* _Stored records_:
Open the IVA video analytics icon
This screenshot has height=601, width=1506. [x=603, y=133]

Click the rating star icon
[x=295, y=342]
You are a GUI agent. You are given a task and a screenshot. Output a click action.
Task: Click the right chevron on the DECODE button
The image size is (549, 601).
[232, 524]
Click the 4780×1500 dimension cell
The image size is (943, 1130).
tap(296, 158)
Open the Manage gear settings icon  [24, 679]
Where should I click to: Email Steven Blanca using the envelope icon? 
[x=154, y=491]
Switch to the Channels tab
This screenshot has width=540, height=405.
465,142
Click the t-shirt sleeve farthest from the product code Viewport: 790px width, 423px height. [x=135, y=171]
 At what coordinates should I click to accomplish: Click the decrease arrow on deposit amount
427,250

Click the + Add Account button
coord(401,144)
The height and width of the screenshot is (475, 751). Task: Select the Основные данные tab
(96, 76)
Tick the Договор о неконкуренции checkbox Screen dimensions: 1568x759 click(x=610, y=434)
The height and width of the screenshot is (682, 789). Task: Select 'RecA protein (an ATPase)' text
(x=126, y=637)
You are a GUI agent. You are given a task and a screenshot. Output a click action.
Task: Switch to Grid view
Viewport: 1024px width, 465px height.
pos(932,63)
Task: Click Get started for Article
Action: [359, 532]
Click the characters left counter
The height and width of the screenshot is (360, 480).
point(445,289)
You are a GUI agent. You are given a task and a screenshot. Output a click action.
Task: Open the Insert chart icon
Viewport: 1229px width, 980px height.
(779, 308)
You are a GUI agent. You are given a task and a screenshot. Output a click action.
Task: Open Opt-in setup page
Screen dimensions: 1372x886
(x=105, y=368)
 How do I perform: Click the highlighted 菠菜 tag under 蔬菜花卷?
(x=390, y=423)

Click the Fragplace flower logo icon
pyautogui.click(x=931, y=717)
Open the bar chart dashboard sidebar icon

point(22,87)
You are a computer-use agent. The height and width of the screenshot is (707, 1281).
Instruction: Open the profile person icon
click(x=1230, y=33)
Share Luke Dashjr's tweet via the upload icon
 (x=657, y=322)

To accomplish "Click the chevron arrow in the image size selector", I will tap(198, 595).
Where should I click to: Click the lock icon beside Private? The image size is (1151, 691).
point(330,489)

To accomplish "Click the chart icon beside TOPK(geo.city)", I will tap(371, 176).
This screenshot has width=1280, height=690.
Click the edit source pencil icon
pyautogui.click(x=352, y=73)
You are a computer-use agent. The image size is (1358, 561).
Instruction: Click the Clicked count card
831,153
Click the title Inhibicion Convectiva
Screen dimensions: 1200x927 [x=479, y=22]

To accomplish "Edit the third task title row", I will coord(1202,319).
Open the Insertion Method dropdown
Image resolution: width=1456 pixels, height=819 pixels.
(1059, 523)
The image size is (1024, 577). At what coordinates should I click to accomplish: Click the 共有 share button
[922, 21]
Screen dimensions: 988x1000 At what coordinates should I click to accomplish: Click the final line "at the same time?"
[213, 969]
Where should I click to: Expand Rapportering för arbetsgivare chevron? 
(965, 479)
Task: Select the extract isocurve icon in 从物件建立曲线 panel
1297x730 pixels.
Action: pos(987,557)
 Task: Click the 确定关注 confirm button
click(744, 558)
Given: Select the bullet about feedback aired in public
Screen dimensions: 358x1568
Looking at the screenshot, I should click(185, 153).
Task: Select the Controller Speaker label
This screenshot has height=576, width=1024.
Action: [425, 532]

* _What to do_:
Every record needs to be written out again, exactly as it was given.

* _Exercise solution_:
Open the IVA video analytics icon
This screenshot has height=601, width=1506. [x=603, y=133]

Click the rating star icon
[x=295, y=342]
You are a GUI agent. You are given a task and a screenshot. Output a click action.
Task: Click the right chevron on the DECODE button
The image size is (549, 601).
[232, 524]
Click the 4780×1500 dimension cell
The image size is (943, 1130).
tap(296, 158)
Open the Manage gear settings icon  [24, 679]
Where should I click to: Email Steven Blanca using the envelope icon? 
[x=154, y=491]
Switch to the Channels tab
This screenshot has width=540, height=405.
465,142
Click the t-shirt sleeve farthest from the product code Viewport: 790px width, 423px height. [x=135, y=171]
 At what coordinates should I click to accomplish: Click the decrease arrow on deposit amount
427,250

Click the + Add Account button
coord(401,144)
The height and width of the screenshot is (475, 751). Task: Select the Основные данные tab
(96, 76)
Tick the Договор о неконкуренции checkbox Screen dimensions: 1568x759 click(x=610, y=434)
The height and width of the screenshot is (682, 789). Task: Select 'RecA protein (an ATPase)' text
(x=126, y=637)
You are a GUI agent. You are given a task and a screenshot. Output a click action.
Task: Switch to Grid view
Viewport: 1024px width, 465px height.
pos(932,63)
Task: Click Get started for Article
Action: [359, 532]
Click the characters left counter
The height and width of the screenshot is (360, 480).
point(445,289)
You are a GUI agent. You are given a task and a screenshot. Output a click action.
Task: Open the Insert chart icon
Viewport: 1229px width, 980px height.
(779, 308)
You are a GUI agent. You are given a task and a screenshot. Output a click action.
Task: Open Opt-in setup page
Screen dimensions: 1372x886
(x=105, y=368)
 How do I perform: Click the highlighted 菠菜 tag under 蔬菜花卷?
(x=390, y=423)

Click the Fragplace flower logo icon
pyautogui.click(x=931, y=717)
Open the bar chart dashboard sidebar icon

point(22,87)
You are a computer-use agent. The height and width of the screenshot is (707, 1281).
Instruction: Open the profile person icon
click(x=1230, y=33)
Share Luke Dashjr's tweet via the upload icon
 (x=657, y=322)

To accomplish "Click the chevron arrow in the image size selector", I will tap(198, 595).
Where should I click to: Click the lock icon beside Private? The image size is (1151, 691).
point(330,489)

To accomplish "Click the chart icon beside TOPK(geo.city)", I will tap(371, 176).
This screenshot has width=1280, height=690.
Click the edit source pencil icon
pyautogui.click(x=352, y=73)
You are a computer-use agent. The image size is (1358, 561).
Instruction: Click the Clicked count card
831,153
Click the title Inhibicion Convectiva
Screen dimensions: 1200x927 [x=479, y=22]

To accomplish "Edit the third task title row", I will coord(1202,319).
Open the Insertion Method dropdown
Image resolution: width=1456 pixels, height=819 pixels.
(1059, 523)
The image size is (1024, 577). At what coordinates should I click to accomplish: Click the 共有 share button
[922, 21]
Screen dimensions: 988x1000 At what coordinates should I click to accomplish: Click the final line "at the same time?"
[213, 969]
Where should I click to: Expand Rapportering för arbetsgivare chevron? 
(965, 479)
Task: Select the extract isocurve icon in 从物件建立曲线 panel
1297x730 pixels.
Action: pos(987,557)
 Task: Click the 确定关注 confirm button
click(744, 558)
Given: Select the bullet about feedback aired in public
Screen dimensions: 358x1568
Looking at the screenshot, I should click(185, 153).
Task: Select the Controller Speaker label
This screenshot has height=576, width=1024.
Action: [425, 532]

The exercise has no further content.